MDGAR["Metadata Group Access Rules"] {
string userGroup FK
string metadataGroup FK
enum metadataAccess "{read, write}"
}
MDG ||--o{MDGAR: "access defined by"
MDGAR }o--||UserGroup: "defines acces for users in"
UserGroup {
string identifier PK "e.g. CogPDim-uploader"
}
Pseudonyms
Pseudonyms are identifiers for data subjects. In PEP, a Polymorphic Pseudonym (PP) is used. Polymorphic pseudonyms can be randomized at every step, making a direct comparison of identifiers in different contexts impossible. However, they can be transformed to deterministic local pseudonyms that can be used to identify records.

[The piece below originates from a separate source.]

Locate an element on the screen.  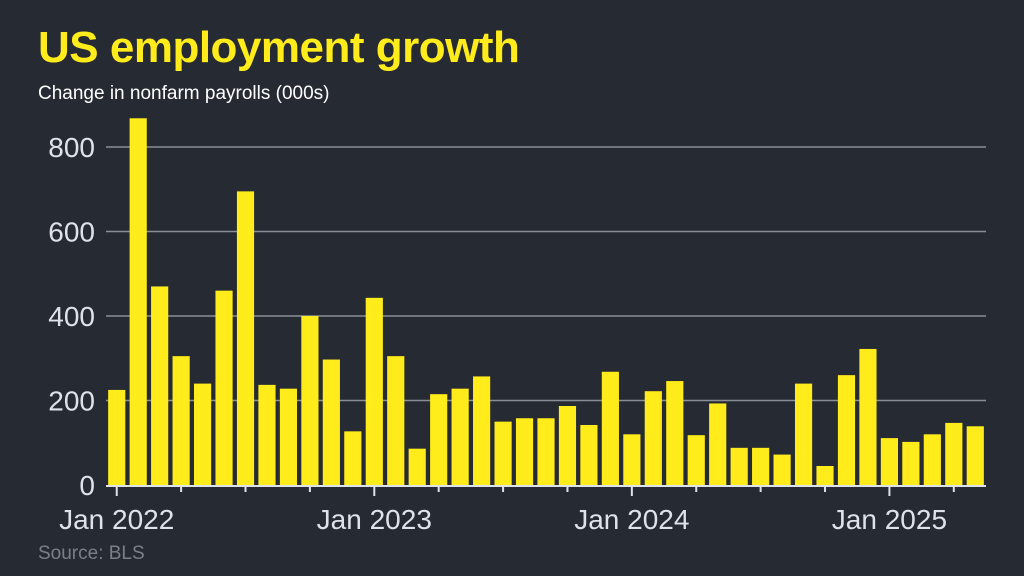
y-tick-label: 200 is located at coordinates (72, 402).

- A PP is calculated based on the Origin ID of the Data Subject.
- The so generated PP is stored once (•) at registration time on the Access Manager.
- At the time of data subject registration, a set of Reference IDs is generated. These are short, human readable pseudonyms (•) which are connected to a single data source. The Reference IDs are stored as regular entries of a specific Column (and therefore encrypted) in the PEP Repository Storage Facility. These Reference IDs have no additional cryptographic functionality.
-
The PP is used to produce a set of (encrypted) local pseudonyms, which are invariable (stable) once defined, and have a meaning only in the context where they are used (in a decrypted form), such as:
- A Local Pseudonym for the User(Group) is produced from a Polymorphic Pseudonym when a User has interaction with the PEP Repository. This Local Pseudonym for the User identifies the data subject. The Local Pseudonym for the User is unique for the User Group, and it is static over time/multiple downloads. The Data Administrator has his own Pseudonymisation Domain and therefore his own Local Pseudonyms.

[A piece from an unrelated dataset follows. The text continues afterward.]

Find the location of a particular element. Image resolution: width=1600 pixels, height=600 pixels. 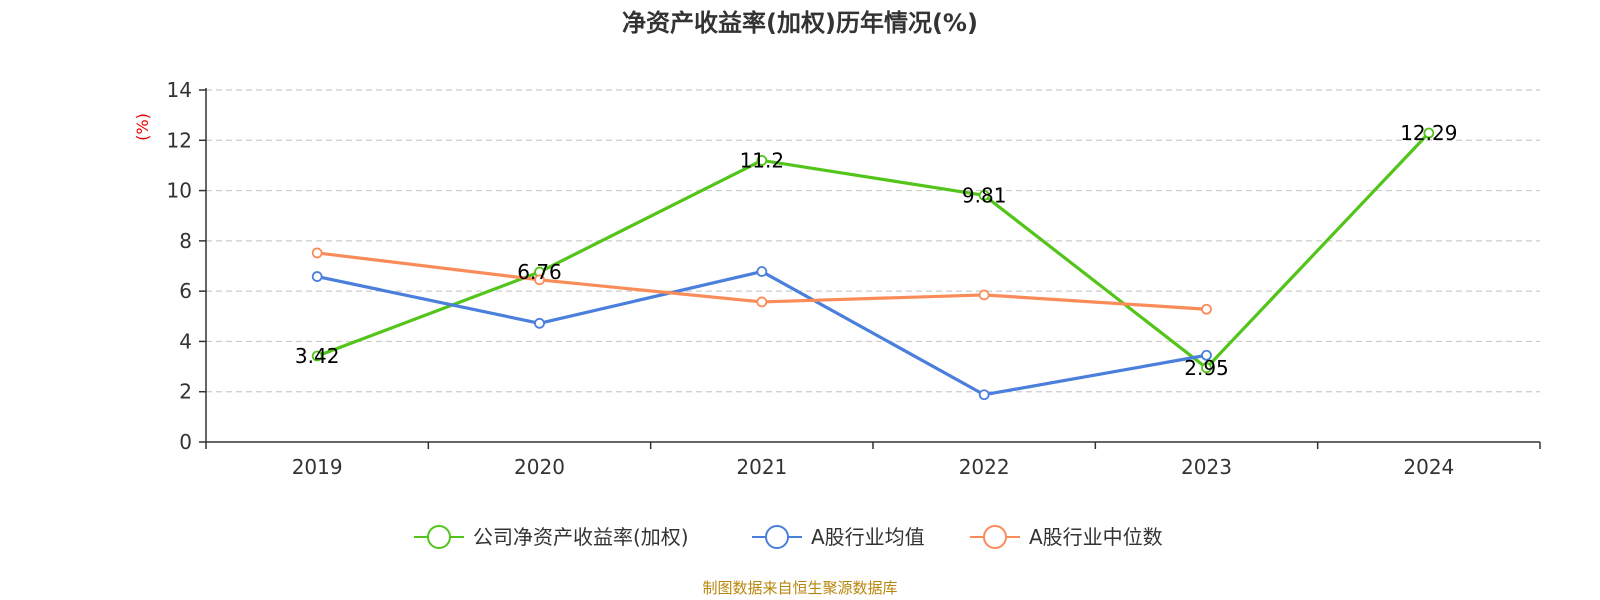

- A Brief Local Pseudonym. The Local Pseudonym for the User is shortened for usability reasons, while retaining its uniqueness. Users of the PEP Repository downloading data or uploading derived data will only see and use this Brief Local Pseudonym, and no other pseudonyms.
- A Local Pseudonym for the Transcryptor, where it is stored and used to identify all data linked to the same data subject.
- A Local Pseudonym for the Storage facility, where it is stored and used to identify all data linked to the same data subject.
- A Local Pseudonym for the Access Manager, where it is stored and used to perform access control checks matching the pseudonyms (Subject Groups) and the usernames to access rules.
(•) Notes: * In a future release the PP will be used only once, initially, to avoid risks involved with storing and reusing the PP. This means that a translation mechanism between different local pseudonyms will replace the central function of the PP. * Reference IDs are constructed by combining a random number, an ID for the study (POM), an ID for the visit (1, 2 or 3) or study-related topics and an ID for the sample/Column (VS, HQ etc.). The last 2 digits contain an integrity check of the Reference ID. This supports and ensures the correct processing of the data, as opposed to the PP, which is not human-readable and does not fit to stickers used to identify samples.
Identifiers for uploading data
At the time data need to be uploaded two different paths are available to the user:
1) Users uploading raw data, labeled by a Reference ID, use this Reference ID as an identifier. After uploading the data, the Reference ID has no further use or significance within PEP. 2) Users uploading derived data (derived from data they have obtained through the PEP system) use the (Brief) Local Pseudonym or a Polymorphic Pseudonym as an identifier. The Polymorphic Pseudonym route may be disabled in the future.